Jesus’ comment in this Sunday’s Gospel of, “Great is your faith,” is quite a contrast to Jesus telling Peter in last Sunday’s, “You of little faith.” We might think Jesus is being mean to this poor lady who is in such desperate need. I think He is using her great faith to teach the Apostles something. The descendants of Cain, the Canaanites, were thought of as dogs. Yet, here is one who is not put off, she wants faith, she want God’s blessing. Before this encounter, Jesus is talking to the Pharisees, the great religious of the time, and all they can do is reject Him and find things wrong with Him, and here is the rejected embracing Jesus. The Apostles are being corrected – the ones on the inside don’t want Jesus and the ones on the outside are clamoring to see Him. This is happening today. Often the ones in the faith find it an imposition and our greatest enemies are baptized Catholics, such as our own Prime Minister, and our faith’s greatest supporters are the ones coming in to the faith. It is crazy to think of. We Catholics are bent on attacking each other and destroying the faith, just as the Pharisees were wrecking the faith in their time. We spend our meetings looking in and picking on each other, rather than gazing outward and looking at our mission. Look how zealous our enemies are in attacking us. Everyone is against our faith, at least we should be for it.

When I was in Charlottetown two weeks ago, my hotel room was cancelled, I hadn’t slept for over thirty hours and while I was walking up the street to find my new hotel there was a man who had a sign that read, “Our God is a jealous God,” then quoting Galatians, “It is a sin to be jealous, therefore God is a sinner.” He asked me what I thought of that. We had a great chat and I showed him where he was wrong, on many levels, and it ended friendly, but the point I am making is this guy had no faith, he was a Christian at one time and now he boldly proclaims his message of hate. We could say great is your hate.
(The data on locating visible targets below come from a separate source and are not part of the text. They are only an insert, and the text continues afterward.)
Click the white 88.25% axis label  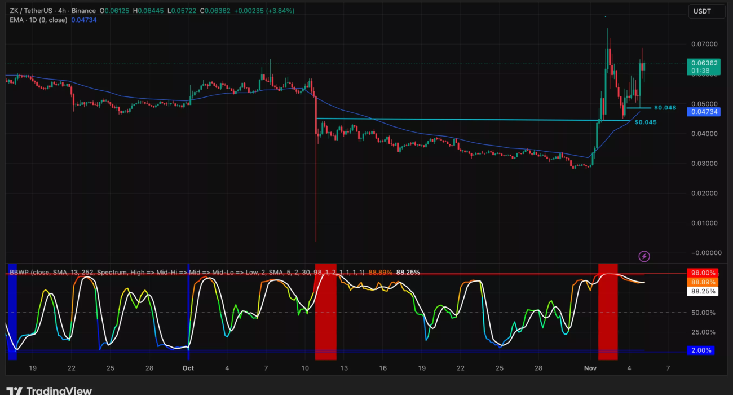pos(703,292)
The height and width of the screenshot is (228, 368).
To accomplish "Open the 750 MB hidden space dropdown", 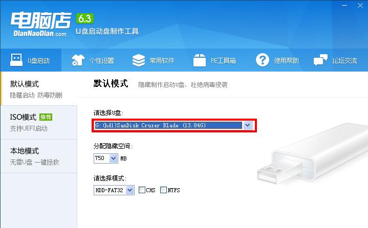I will pos(113,158).
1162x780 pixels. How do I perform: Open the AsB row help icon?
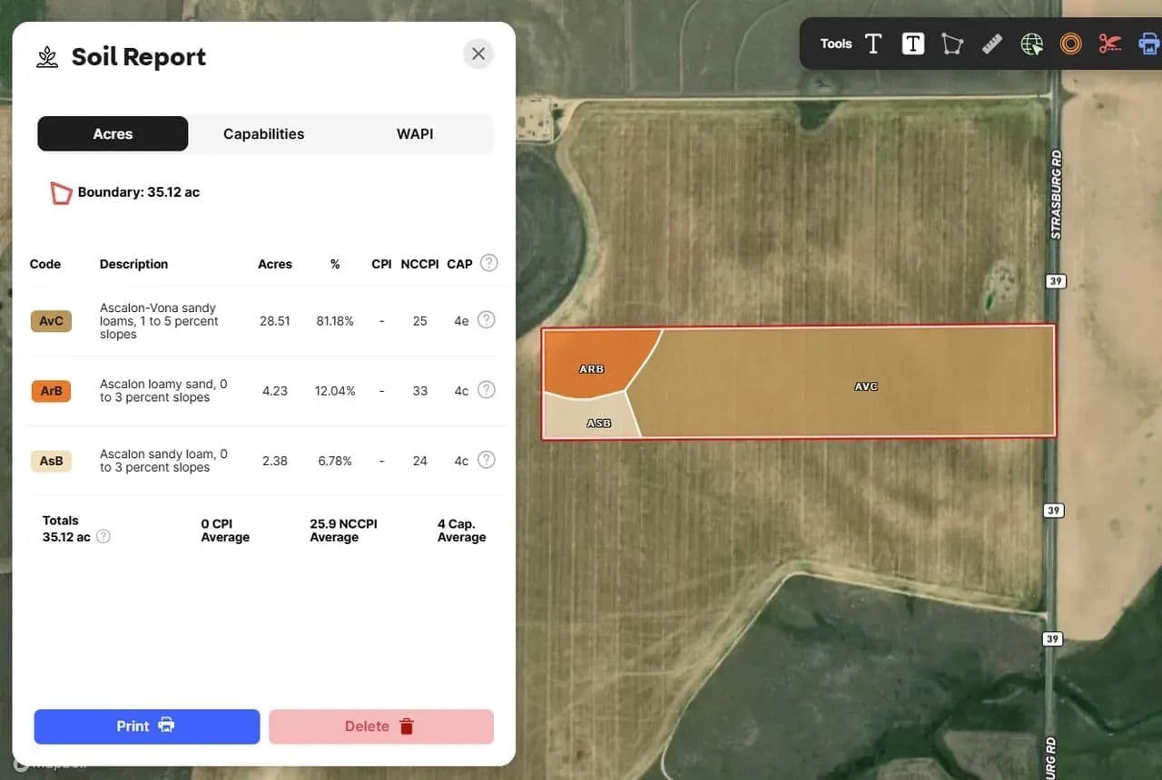[487, 460]
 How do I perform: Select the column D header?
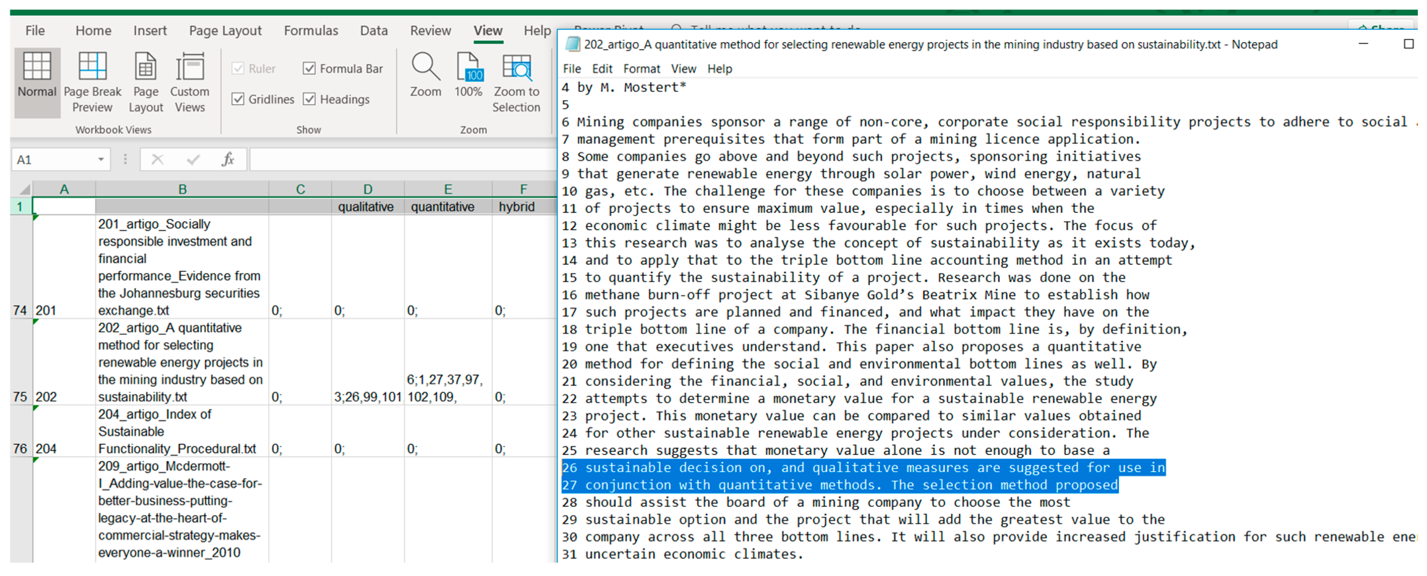pyautogui.click(x=368, y=190)
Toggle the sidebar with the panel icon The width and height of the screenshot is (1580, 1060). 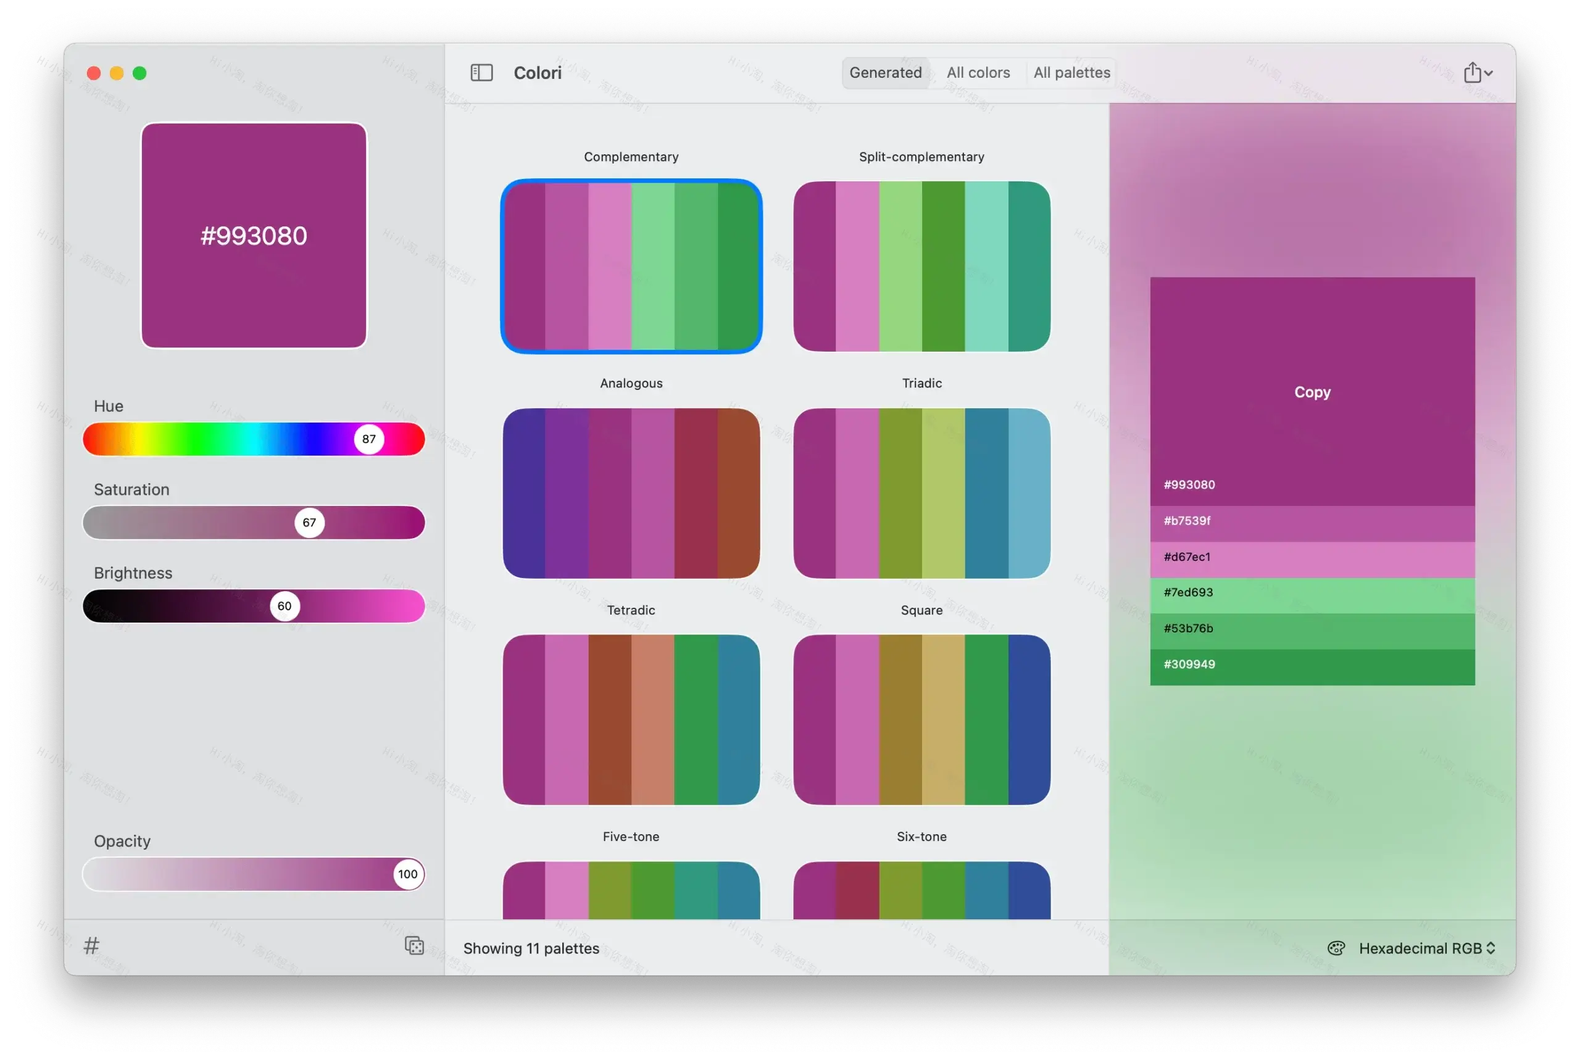point(481,72)
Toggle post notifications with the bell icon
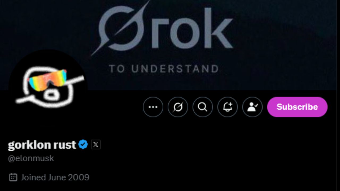340x191 pixels. (228, 107)
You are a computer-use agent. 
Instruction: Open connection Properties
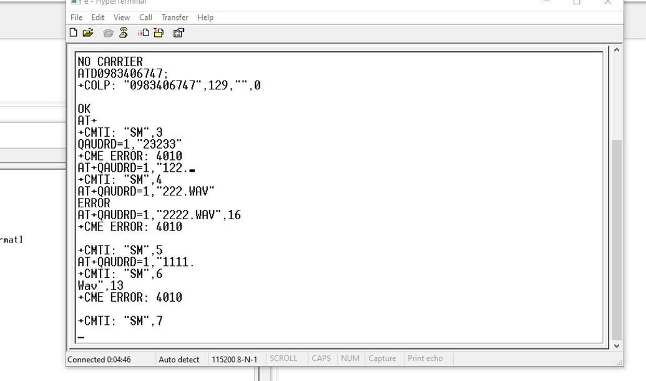click(179, 32)
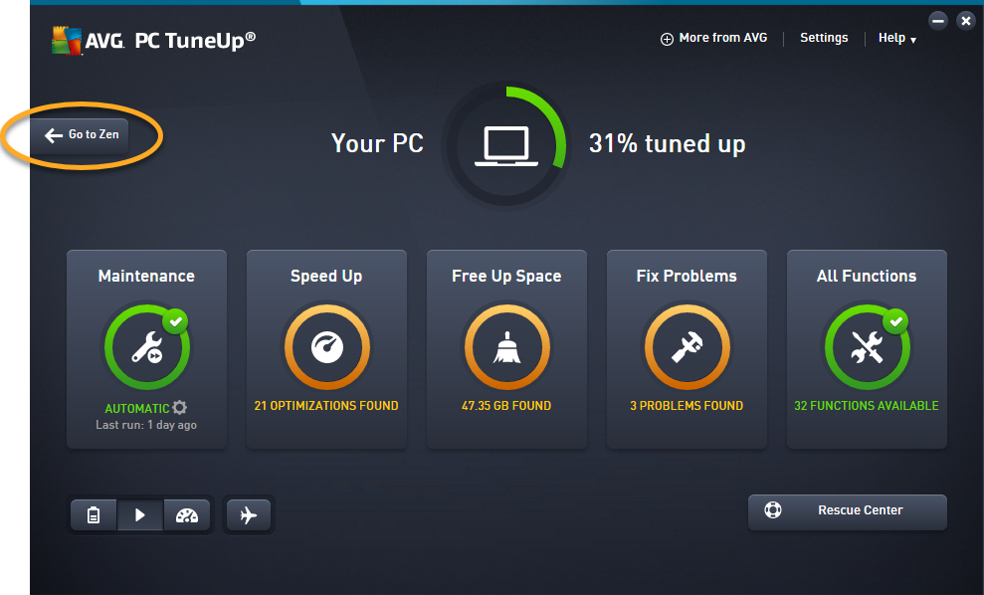Switch to Standard mode play toggle
The height and width of the screenshot is (595, 984).
140,515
The haters have more zeal than the lovers Look at us. How many of us are gazing outwards with love to the world around us and seeing it as our mission to love and zealously go forth into the world and proclaim Jesus’ resurrection over all our problems? Jesus is the answer. Like the rest of the world, but totally different, we need to have something to love. We need to focus our love on the world around us. The problem is we can’t do that if we are not experiencing love. Whose love? The love of Jesus. We need to come here to be filled with that love. Many times we have come to Church and expected others here to love us and so we walk away sad. We need to ask for the Divine Love here. How do we do that? We ask, “Lord, fill me with love.” Each time we are feeling empty we need to ask, “Fill me with love.” Love, like faith and hope, are supernaturally infused gifts. If we don’t ask, we won’t get them. Think of how often you are hungry and decide that at least three times a day you are going to sit in the presence of God and ask for His love.

When you don’t believe in the love, you will ask for faith and when you despair you will ask for hope.

You see you don’t earn supernaturally infused gifts, you receive them because you ask for them. Just as the Canaanite women didn’t stop until she got what she came for, if you feel you can’t go on, ask for faith, the faith of the woman in today’s Gospel. We have the remedy for the world’s problems and we hide in here as though we are a plague on the earth and hatred lives on. We need love and the world needs love to combat the hatred. We need great faith and to make great acts of faith, to daily be learning to put our trust in God. We need to look at each our lives and ask how we can daily experience God’s love. Ask how you can put time aside in your life to experience that love.

In the, “Lord of the Rings,” when they are at Helm’s Deep and the walls are getting breached, Théoden asks Aragorn, “What do you do against such reckless hatred?” and Aragorn says, “Let us ride out to meet it.” We have a mission and that is to show God’s love and mercy to the world. Let us stop attacking each other and look outward to our great mission.